* _Work instruction_:
From the listing below, set down exactly the lines between the one holding "Huur een winkel (361, 1051)" and the one holding "รถสไลด์พัทยาไปสกลนคร บริษัทขนส่งรถยนต์ 0808882366", inclusive. No other line is wanted.

* _Data for this task_:
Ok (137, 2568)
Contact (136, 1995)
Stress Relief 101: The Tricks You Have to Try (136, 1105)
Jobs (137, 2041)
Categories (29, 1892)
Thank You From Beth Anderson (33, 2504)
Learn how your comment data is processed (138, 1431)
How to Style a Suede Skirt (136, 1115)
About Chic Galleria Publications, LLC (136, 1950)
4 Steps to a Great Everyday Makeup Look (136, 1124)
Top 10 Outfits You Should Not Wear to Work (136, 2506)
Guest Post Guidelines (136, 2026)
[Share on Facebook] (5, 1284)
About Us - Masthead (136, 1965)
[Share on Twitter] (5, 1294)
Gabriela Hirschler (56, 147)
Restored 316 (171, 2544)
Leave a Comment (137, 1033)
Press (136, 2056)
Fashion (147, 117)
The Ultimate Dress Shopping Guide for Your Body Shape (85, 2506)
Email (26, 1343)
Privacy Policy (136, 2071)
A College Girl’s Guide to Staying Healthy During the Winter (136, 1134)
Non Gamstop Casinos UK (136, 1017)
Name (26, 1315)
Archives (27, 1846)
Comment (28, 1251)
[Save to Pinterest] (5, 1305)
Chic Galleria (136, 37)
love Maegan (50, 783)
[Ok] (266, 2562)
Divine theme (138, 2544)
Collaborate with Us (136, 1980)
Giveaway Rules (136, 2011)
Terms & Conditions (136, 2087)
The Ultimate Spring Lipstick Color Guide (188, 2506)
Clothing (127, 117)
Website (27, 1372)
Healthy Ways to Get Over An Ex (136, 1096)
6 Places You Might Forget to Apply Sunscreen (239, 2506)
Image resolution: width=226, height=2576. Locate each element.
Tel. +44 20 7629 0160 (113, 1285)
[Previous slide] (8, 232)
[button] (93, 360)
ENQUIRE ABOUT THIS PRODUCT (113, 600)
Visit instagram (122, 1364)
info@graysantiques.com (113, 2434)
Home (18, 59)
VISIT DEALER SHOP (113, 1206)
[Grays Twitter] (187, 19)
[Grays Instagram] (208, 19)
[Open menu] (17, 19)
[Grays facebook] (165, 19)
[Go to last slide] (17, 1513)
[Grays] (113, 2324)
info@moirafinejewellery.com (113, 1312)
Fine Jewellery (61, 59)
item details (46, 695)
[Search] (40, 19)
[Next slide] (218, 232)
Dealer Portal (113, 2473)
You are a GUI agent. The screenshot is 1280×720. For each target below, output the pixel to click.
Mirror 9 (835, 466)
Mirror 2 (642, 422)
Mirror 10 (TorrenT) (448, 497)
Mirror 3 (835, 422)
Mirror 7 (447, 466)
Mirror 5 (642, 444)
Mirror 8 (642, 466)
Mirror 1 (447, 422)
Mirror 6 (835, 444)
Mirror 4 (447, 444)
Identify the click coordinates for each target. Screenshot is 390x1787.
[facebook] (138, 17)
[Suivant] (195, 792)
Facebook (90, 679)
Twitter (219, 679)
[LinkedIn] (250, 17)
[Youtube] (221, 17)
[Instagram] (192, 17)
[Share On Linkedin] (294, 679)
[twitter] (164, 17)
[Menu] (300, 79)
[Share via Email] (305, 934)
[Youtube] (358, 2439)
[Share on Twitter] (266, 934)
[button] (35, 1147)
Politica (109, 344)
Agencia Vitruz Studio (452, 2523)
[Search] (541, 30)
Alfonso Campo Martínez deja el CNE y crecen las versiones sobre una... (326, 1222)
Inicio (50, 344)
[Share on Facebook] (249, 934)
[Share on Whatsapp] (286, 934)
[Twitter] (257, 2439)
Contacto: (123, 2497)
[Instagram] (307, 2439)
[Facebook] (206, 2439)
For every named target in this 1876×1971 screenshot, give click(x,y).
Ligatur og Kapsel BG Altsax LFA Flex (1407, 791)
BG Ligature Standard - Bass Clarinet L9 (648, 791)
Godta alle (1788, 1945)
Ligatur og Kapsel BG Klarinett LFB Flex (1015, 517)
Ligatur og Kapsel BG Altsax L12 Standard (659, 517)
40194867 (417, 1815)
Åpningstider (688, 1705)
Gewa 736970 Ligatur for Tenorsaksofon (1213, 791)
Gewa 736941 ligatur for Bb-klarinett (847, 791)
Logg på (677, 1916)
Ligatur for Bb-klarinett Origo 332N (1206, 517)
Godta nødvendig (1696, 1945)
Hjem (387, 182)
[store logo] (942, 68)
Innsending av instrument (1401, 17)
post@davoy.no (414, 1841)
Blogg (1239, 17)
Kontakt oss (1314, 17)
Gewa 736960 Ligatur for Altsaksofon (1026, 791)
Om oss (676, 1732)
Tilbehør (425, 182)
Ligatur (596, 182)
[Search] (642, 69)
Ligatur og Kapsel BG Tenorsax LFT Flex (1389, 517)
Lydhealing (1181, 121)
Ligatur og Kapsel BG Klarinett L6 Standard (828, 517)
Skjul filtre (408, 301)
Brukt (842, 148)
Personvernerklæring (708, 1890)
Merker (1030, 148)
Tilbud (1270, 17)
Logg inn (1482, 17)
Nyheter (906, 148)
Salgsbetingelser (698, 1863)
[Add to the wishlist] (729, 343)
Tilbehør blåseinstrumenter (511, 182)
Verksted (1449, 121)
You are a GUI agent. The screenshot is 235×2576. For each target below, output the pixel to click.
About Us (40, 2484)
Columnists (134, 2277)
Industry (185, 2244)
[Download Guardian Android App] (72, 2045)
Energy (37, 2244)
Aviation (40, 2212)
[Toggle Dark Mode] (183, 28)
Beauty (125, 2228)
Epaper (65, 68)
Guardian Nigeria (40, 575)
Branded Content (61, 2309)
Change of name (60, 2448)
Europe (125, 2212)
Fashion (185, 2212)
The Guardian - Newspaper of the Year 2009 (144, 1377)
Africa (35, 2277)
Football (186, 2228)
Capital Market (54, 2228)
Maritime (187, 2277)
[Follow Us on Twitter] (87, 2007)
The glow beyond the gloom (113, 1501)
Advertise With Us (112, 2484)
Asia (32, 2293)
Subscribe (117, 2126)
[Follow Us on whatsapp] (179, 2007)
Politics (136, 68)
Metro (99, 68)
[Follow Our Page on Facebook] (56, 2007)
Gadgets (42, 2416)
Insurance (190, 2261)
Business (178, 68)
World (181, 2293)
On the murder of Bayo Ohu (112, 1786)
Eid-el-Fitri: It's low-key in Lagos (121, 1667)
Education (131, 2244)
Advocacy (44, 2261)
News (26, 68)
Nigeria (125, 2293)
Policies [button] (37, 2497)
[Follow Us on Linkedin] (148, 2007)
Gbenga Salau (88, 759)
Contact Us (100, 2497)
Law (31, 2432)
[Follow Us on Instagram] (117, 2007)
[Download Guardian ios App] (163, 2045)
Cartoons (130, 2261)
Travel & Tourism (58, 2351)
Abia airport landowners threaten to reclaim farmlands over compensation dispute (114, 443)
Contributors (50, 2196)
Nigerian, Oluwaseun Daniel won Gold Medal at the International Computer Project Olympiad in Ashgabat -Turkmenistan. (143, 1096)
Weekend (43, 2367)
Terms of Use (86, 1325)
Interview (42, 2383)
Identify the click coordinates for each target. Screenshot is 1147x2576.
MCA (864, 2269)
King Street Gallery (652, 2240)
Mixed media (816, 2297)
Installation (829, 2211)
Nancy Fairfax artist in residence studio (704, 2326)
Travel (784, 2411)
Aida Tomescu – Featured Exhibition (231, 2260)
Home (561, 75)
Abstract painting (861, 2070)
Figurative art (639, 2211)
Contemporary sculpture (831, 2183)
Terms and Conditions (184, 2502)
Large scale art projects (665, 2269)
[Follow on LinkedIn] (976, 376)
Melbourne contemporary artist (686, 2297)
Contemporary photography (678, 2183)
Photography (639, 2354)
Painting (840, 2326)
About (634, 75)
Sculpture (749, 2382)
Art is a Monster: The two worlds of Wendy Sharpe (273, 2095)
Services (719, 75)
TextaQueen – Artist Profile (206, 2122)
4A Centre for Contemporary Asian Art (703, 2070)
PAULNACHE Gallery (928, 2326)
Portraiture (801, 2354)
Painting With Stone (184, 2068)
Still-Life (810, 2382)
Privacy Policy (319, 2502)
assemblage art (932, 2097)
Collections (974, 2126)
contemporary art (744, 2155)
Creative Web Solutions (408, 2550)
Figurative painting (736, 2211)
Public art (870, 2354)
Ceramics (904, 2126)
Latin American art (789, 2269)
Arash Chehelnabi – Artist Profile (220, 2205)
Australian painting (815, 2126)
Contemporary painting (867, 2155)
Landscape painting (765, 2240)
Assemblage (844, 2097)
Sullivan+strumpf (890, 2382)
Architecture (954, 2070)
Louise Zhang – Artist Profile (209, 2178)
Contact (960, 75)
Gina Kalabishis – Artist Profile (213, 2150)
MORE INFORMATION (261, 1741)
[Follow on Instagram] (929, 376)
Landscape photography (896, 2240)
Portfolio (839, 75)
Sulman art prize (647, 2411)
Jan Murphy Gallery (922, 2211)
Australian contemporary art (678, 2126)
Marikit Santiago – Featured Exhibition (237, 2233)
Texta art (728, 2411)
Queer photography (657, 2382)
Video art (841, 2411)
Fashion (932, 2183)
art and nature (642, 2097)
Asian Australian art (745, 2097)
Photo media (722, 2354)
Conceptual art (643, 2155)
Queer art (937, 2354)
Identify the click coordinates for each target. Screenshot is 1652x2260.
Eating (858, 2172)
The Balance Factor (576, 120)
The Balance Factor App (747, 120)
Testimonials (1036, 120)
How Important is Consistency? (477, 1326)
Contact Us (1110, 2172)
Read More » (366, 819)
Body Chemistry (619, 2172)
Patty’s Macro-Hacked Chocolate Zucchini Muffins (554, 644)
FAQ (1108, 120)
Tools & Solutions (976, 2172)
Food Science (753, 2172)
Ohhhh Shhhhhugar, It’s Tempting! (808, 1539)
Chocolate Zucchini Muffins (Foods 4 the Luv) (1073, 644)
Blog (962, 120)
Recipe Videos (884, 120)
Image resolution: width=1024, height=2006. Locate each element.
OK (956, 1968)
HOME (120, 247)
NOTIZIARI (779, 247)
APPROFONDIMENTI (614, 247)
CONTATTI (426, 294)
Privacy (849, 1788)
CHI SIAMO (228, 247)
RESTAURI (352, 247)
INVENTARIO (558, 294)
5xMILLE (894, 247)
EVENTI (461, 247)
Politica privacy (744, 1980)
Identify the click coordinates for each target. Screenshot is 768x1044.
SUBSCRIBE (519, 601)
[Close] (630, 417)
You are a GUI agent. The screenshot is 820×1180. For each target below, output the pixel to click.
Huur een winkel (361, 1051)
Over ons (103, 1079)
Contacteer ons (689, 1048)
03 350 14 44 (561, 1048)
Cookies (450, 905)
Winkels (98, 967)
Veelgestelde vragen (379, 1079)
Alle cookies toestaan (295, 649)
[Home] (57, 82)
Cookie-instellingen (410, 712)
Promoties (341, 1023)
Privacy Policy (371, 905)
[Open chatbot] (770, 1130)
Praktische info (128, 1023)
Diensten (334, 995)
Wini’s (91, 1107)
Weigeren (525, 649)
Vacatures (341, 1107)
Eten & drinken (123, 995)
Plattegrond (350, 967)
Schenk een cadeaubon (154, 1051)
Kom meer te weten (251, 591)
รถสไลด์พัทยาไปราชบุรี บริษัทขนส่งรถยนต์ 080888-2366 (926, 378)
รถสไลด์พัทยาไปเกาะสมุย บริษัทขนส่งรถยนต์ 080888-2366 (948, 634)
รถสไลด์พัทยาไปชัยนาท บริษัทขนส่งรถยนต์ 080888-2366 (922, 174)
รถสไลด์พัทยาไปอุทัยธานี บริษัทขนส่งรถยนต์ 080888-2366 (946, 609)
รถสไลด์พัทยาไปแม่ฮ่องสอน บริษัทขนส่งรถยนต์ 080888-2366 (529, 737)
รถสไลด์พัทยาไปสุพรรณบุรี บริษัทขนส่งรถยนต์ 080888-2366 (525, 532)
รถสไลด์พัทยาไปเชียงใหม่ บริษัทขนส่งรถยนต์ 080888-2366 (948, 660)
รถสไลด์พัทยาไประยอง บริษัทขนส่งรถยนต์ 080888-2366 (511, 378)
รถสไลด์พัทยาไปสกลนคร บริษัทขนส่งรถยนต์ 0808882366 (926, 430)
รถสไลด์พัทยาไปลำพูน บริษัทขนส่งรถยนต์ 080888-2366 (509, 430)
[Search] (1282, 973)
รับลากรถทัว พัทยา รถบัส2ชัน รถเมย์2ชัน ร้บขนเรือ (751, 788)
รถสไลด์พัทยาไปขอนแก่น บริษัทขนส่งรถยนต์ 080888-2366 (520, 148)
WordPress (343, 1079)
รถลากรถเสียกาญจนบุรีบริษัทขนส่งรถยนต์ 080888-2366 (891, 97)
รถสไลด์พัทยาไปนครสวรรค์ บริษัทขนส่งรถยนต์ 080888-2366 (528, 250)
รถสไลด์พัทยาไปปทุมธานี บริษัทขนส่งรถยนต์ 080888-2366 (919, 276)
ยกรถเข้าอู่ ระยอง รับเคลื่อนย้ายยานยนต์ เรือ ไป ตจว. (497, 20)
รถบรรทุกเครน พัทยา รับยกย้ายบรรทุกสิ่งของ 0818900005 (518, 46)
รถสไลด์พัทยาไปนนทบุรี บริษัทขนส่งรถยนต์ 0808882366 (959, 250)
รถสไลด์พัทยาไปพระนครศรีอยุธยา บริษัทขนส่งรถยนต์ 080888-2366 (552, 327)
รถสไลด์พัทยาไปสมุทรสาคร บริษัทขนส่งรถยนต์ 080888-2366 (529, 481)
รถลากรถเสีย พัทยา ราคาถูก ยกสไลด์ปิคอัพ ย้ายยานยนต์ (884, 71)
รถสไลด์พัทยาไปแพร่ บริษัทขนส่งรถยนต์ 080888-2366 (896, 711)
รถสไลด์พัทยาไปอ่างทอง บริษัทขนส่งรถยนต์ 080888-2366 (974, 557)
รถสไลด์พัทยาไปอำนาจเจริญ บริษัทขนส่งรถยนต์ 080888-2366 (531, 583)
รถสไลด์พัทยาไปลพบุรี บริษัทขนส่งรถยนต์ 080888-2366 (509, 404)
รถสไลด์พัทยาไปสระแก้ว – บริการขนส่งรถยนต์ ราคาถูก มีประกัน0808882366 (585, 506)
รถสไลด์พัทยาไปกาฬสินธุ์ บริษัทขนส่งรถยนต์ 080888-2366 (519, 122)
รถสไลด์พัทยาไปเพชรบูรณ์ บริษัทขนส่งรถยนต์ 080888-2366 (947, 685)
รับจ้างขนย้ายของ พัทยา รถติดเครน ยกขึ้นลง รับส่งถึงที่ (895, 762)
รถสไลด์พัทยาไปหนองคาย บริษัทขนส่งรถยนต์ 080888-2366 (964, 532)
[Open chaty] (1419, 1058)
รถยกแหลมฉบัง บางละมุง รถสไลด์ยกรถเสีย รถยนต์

* _Answer_:
Huur een winkel (361, 1051)
Over ons (103, 1079)
Contacteer ons (689, 1048)
03 350 14 44 (561, 1048)
Cookies (450, 905)
Winkels (98, 967)
Veelgestelde vragen (379, 1079)
Alle cookies toestaan (295, 649)
[Home] (57, 82)
Cookie-instellingen (410, 712)
Promoties (341, 1023)
Privacy Policy (371, 905)
[Open chatbot] (770, 1130)
Praktische info (128, 1023)
Diensten (334, 995)
Wini’s (91, 1107)
Weigeren (525, 649)
Vacatures (341, 1107)
Eten & drinken (123, 995)
Plattegrond (350, 967)
Schenk een cadeaubon (154, 1051)
Kom meer te weten (251, 591)
รถสไลด์พัทยาไปราชบุรี บริษัทขนส่งรถยนต์ 080888-2366 (926, 378)
รถสไลด์พัทยาไปเกาะสมุย บริษัทขนส่งรถยนต์ 080888-2366 (948, 634)
รถสไลด์พัทยาไปชัยนาท บริษัทขนส่งรถยนต์ 080888-2366 (922, 174)
รถสไลด์พัทยาไปอุทัยธานี บริษัทขนส่งรถยนต์ 080888-2366 (946, 609)
รถสไลด์พัทยาไปแม่ฮ่องสอน บริษัทขนส่งรถยนต์ 080888-2366 (529, 737)
รถสไลด์พัทยาไปสุพรรณบุรี บริษัทขนส่งรถยนต์ 080888-2366 (525, 532)
รถสไลด์พัทยาไปเชียงใหม่ บริษัทขนส่งรถยนต์ 080888-2366 (948, 660)
รถสไลด์พัทยาไประยอง บริษัทขนส่งรถยนต์ 080888-2366 (511, 378)
รถสไลด์พัทยาไปสกลนคร บริษัทขนส่งรถยนต์ 0808882366 (926, 430)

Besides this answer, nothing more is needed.